When Skype sound gives the repeated sound breakup the console gives me the 
following:




RtApiAla: unerrun detected





RtApiAla: unerrun detected




RtApiAla: unerrun detected




I tried opening another port 60002 sometimes this occurs as the test call is 
happening. I have tried re-booting and re-logging in. 

More detailed info on my Sound Card Mandriva Hardware Settings:




(Mandriva Linux Control Center 2009.1 (Official) [on localhost]) Sound 
Configuration Dialogue box shows the following:




Here you can select an alternative driver (either OSS or ALSA) for your sound 
card (C-Media Electronics Inc|CM8738).

Your card is currently use the ALSA "snd_cmipci" (default driver for your card 
is "snd_cmipci")




Driver: C-Media CM18x38 PCI (snd_cmipci [ALSA])




Ticked are the following:




Enable PulseAudio

Automatic routing from ALSA to PulseAudio

Enable 5.1 sound with Pulse Audio

Enable user switching for audio applications

Use Glitch-Free mode




I have also tried cmpci [OSS]




I am sure that Geofrey Mendelson is right it's a Skype bug causing it. 




One lead I saw was replace Alsa with esound.

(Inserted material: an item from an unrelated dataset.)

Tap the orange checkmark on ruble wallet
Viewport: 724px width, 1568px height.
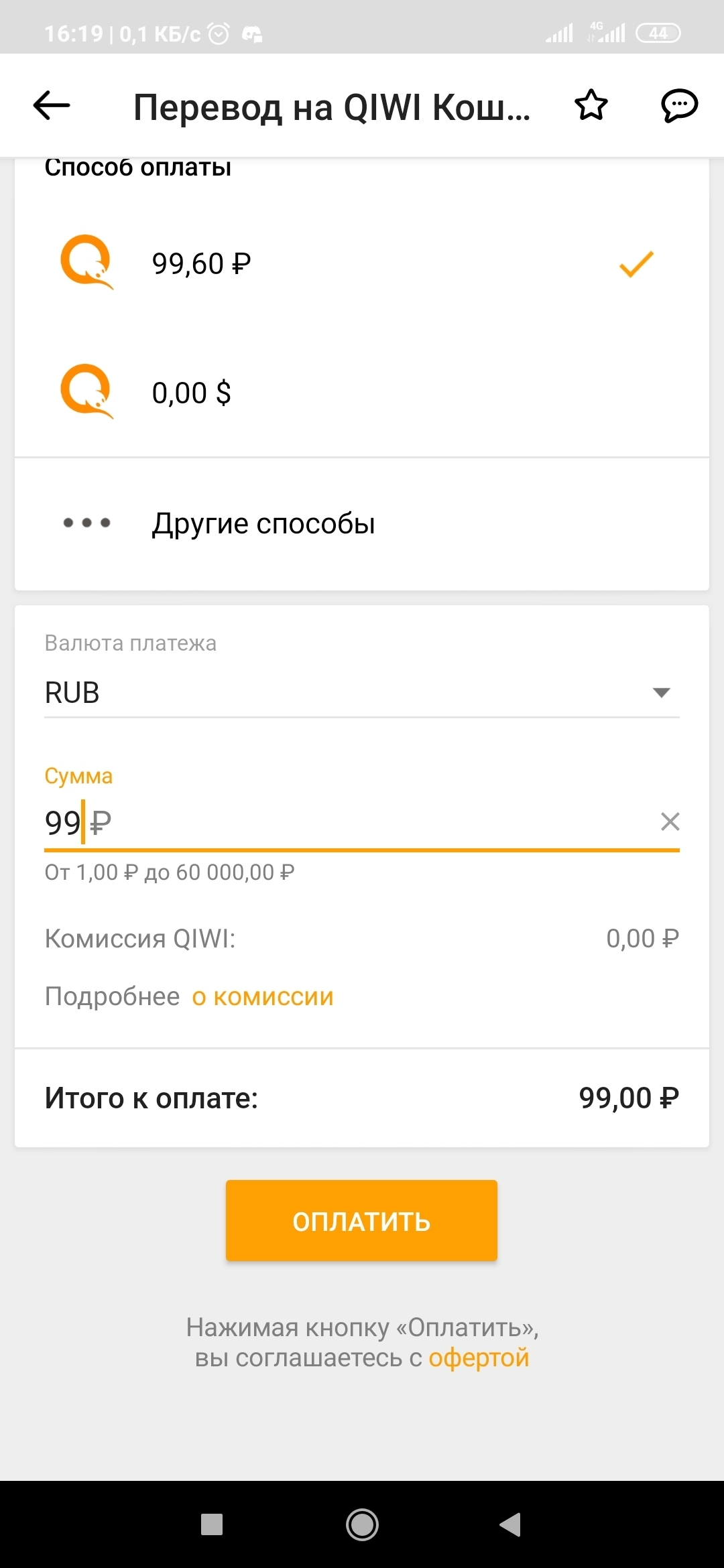point(636,264)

I don't know how to do that to be 
honest. I saw this on www.linuxquestions.org 

Moshe




-----Original Message-----
From: geoffrey mendelson <[email protected]>
To: [email protected]
Cc: [email protected]
Sent: Fri, Sep 4, 2009 12:30 am
Subject: Re: Alsa Underrun problems with Skype











On20Sep 3, 2009, at 11:44 PM, [email protected] wrote: 
 

>  Sound on Skype is very unpredictable. Sometimes it works well and > 
> sometimes it doesn't. I often get brake up (pauses) with speech. Or > I find 
> that the Skype Sound settings in Options have changed. Or > before it worked 
> now it won't. 
 

I get the same problems (breakup) and other random problems under both MacOS 
and Windows on several different computers. I think it is a SKYPE problem, not 
a Linux one. 
 

You can turn on a display of packet information and see how many dropped or out 
of sequence packets you get. You can improve it if you open a UDP port on your 
router for SKYPE. The port is a user setting so you can do it for more than one 
computer if you share a router. 
 

BTW, SKYPE is very careful to keep the exact details of their protocol hidden, 
though some people have packet sniffed it. Because it is hidden, one of the 
things I can't do is to give it priority (QOS) over other things on my router. 
Therefore SKYPE is often a less than desirable way for me to communicate. I use 
SKYPE, and yes they do get some of my money, but most of my money goes to SIP 
providers who use an open protocol. YMMV. 
 


Geoff. 
 

--geoffrey mendelson N3OWJ/4X1GM 

Jerusalem Israel [email protected]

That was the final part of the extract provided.